Rattlers succeeds where Angel Eaters fails in that this play is not tethered down with the need to establish lore or provide lengthy exposition. We jump straight into the action. Again, we get a great build up of anticipation as each storyline operates, for the most part, independently, towards a tragic end. Adams writing and Ruiz's direction of the action takes on a filmic quality as it cuts back and forth between the three plots. Adams toys with dualities in this play. Lover turns to murderer, good becomes evil, and death becomes life. Like a fish to a hook, Adams lures your affections for the unrequited lover, the mourning mother; and flips the circumstances around with stunning and terrible outcomes. And oddly enough, the only truly selfless act comes from the one with the horns. Bravo.
8 Little Anti-Christs
Set in a dystopian corporate future where Disney runs large state prisons, and Sony is mass-producing cloned workers, we find ourselves bumped two generations later and twenty years in our future. Jeremy and Melanie Gable are the latest inheritors of the Angel Eater curse and engaged in an epic misadventure to defeat the devil and destroy the eight anti-Christs that Jeremy is forced to resurrect...
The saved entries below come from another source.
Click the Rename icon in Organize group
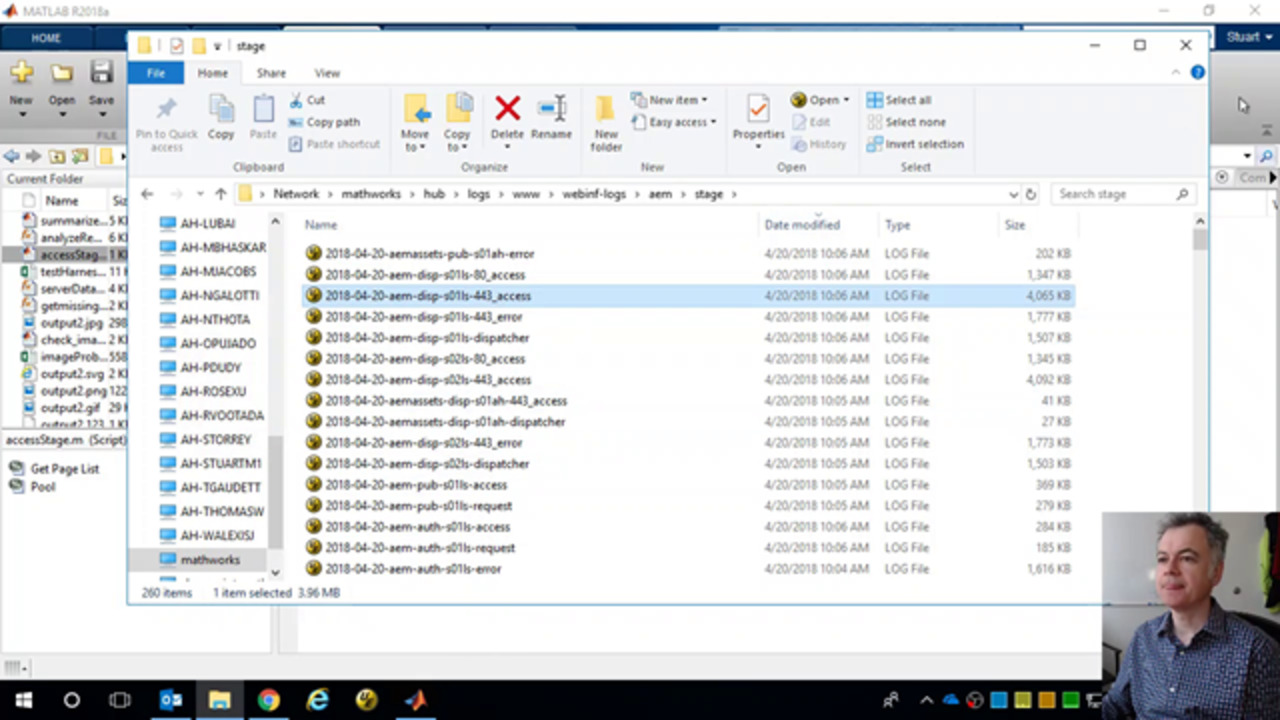 click(x=551, y=111)
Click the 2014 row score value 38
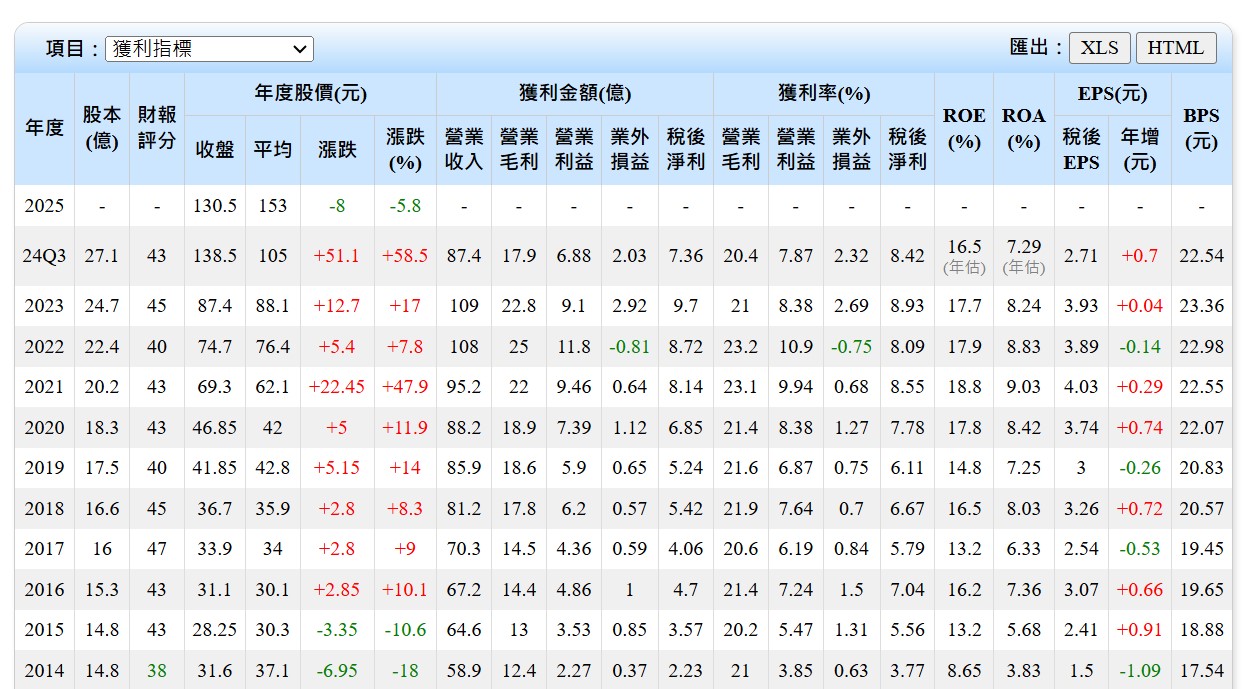1255x689 pixels. click(x=157, y=670)
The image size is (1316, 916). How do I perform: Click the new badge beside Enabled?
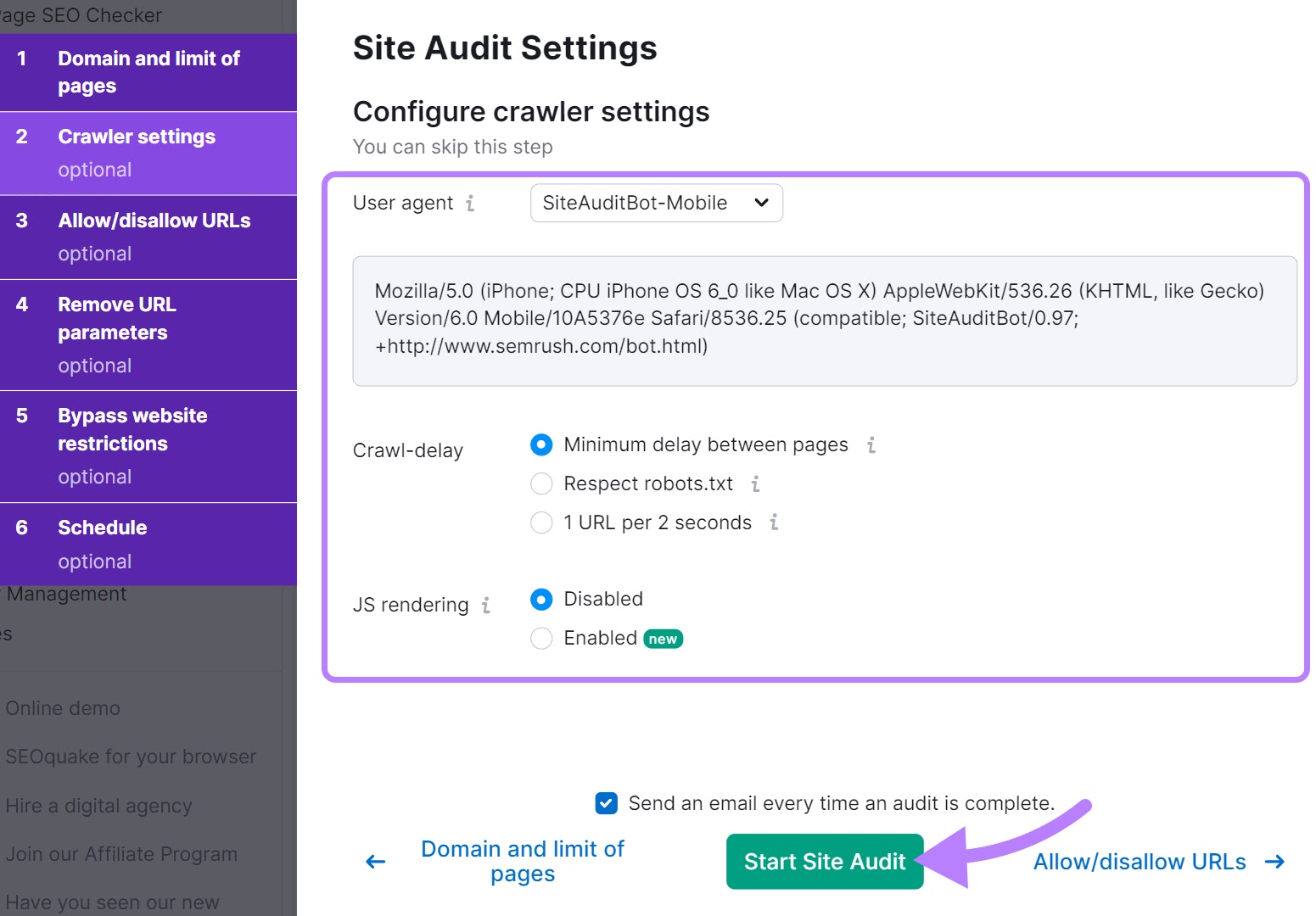662,638
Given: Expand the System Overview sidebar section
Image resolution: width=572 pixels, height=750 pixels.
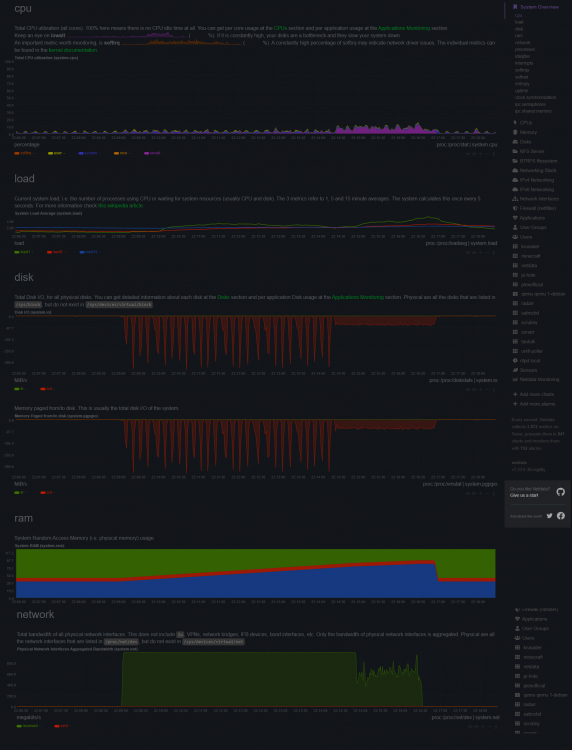Looking at the screenshot, I should (536, 7).
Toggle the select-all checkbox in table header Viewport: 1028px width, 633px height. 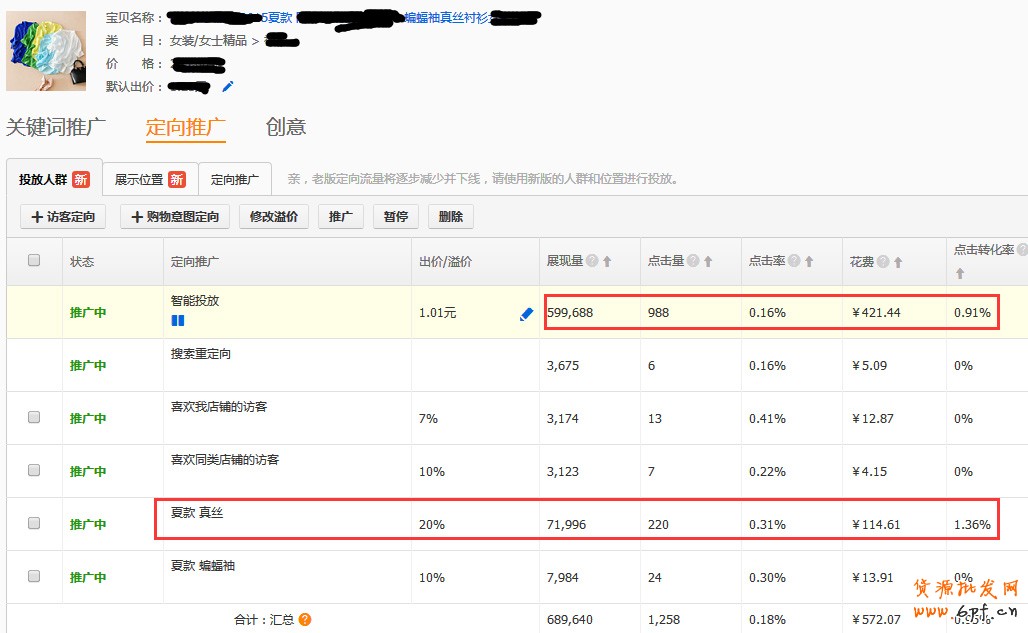[x=33, y=258]
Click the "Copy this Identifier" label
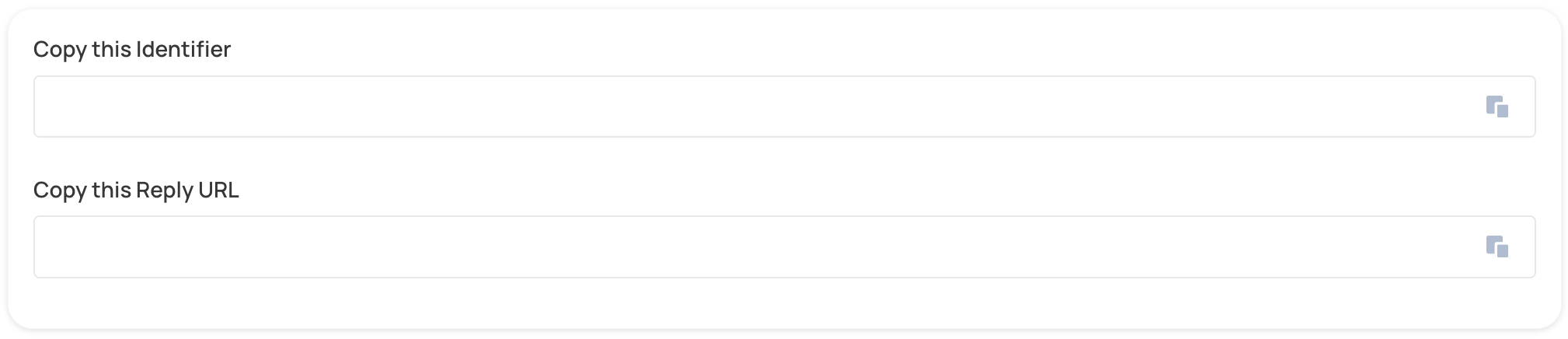The image size is (1568, 339). [x=132, y=50]
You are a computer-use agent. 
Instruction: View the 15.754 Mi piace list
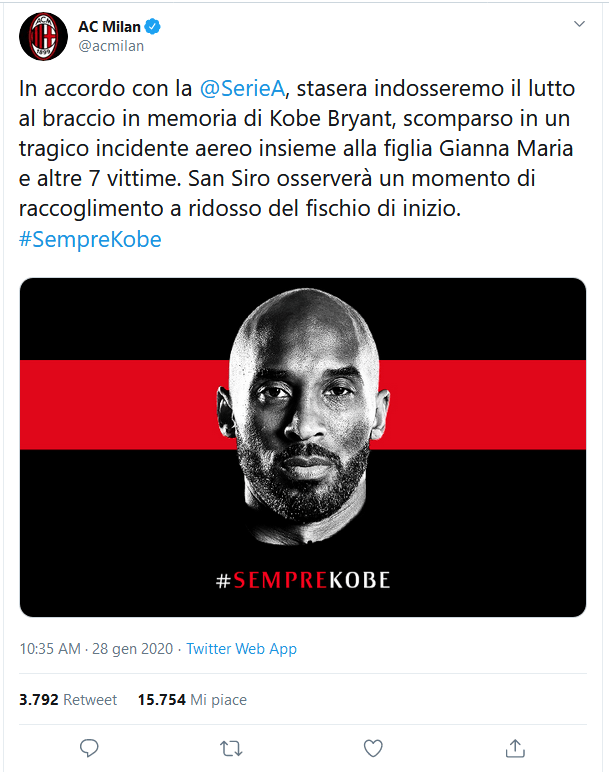[192, 700]
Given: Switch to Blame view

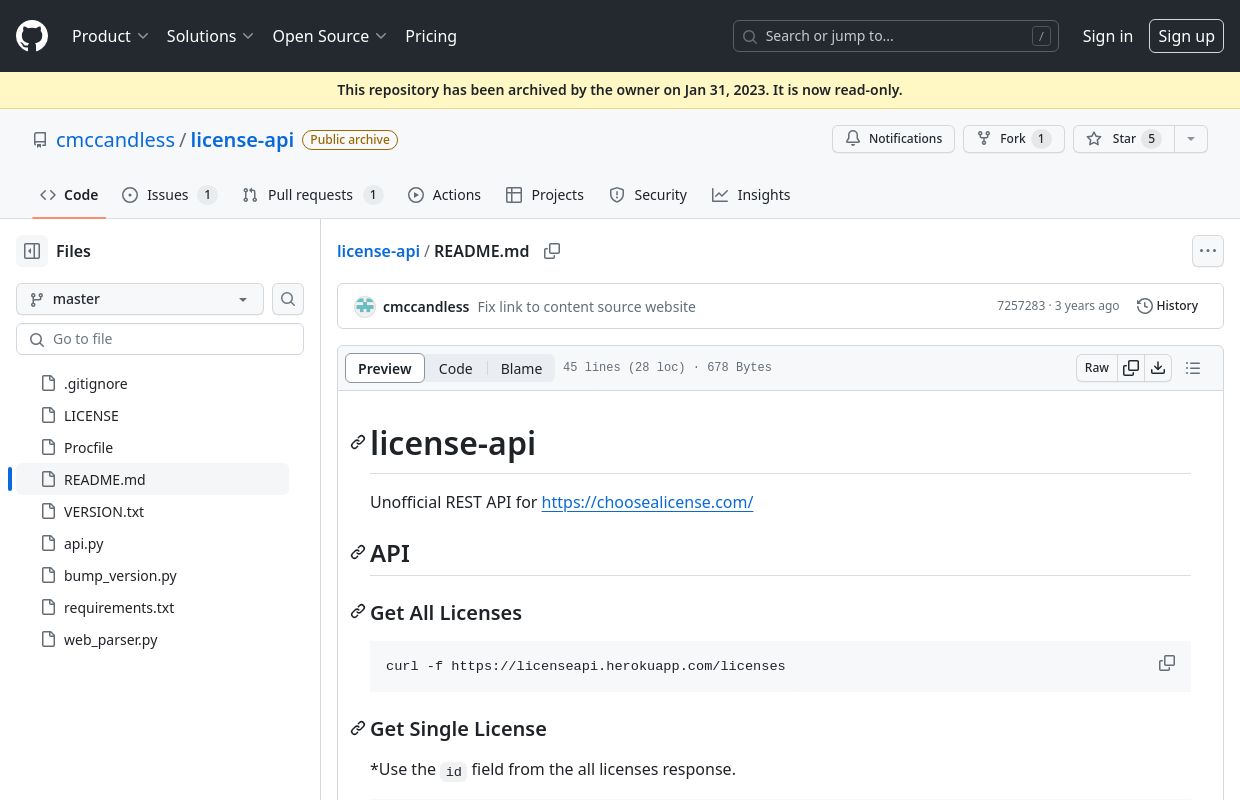Looking at the screenshot, I should coord(521,368).
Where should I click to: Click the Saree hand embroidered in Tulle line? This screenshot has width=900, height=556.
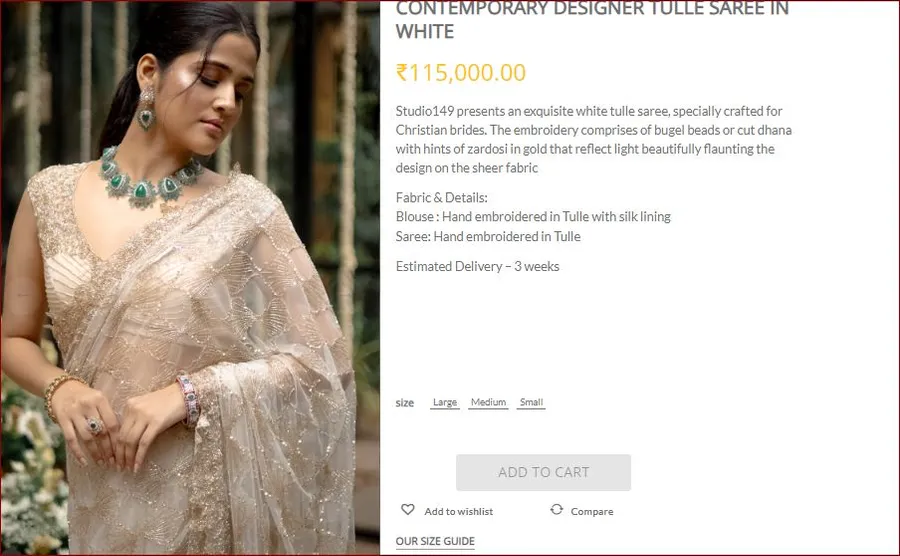pyautogui.click(x=488, y=236)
...Adams' writing is bold and quite remarkable in its ability to disarm and within a turn of a phrase, horrify. She is not afraid to ponder and explore the darker outskirts of our communal human imagintion. The dreary crevices we only ever tentatively tip-toe towards, Adams rips open and thoroughly explores until fully satisfied.
All in all, I enthusiastically recommend the Angel Eater's Trilogy as a foray into a great work by Flux Theatre Ensemble and on the part of the playwright herself. Take advantage of the three-play discount as well as $14 tickets (a steal for New York theater).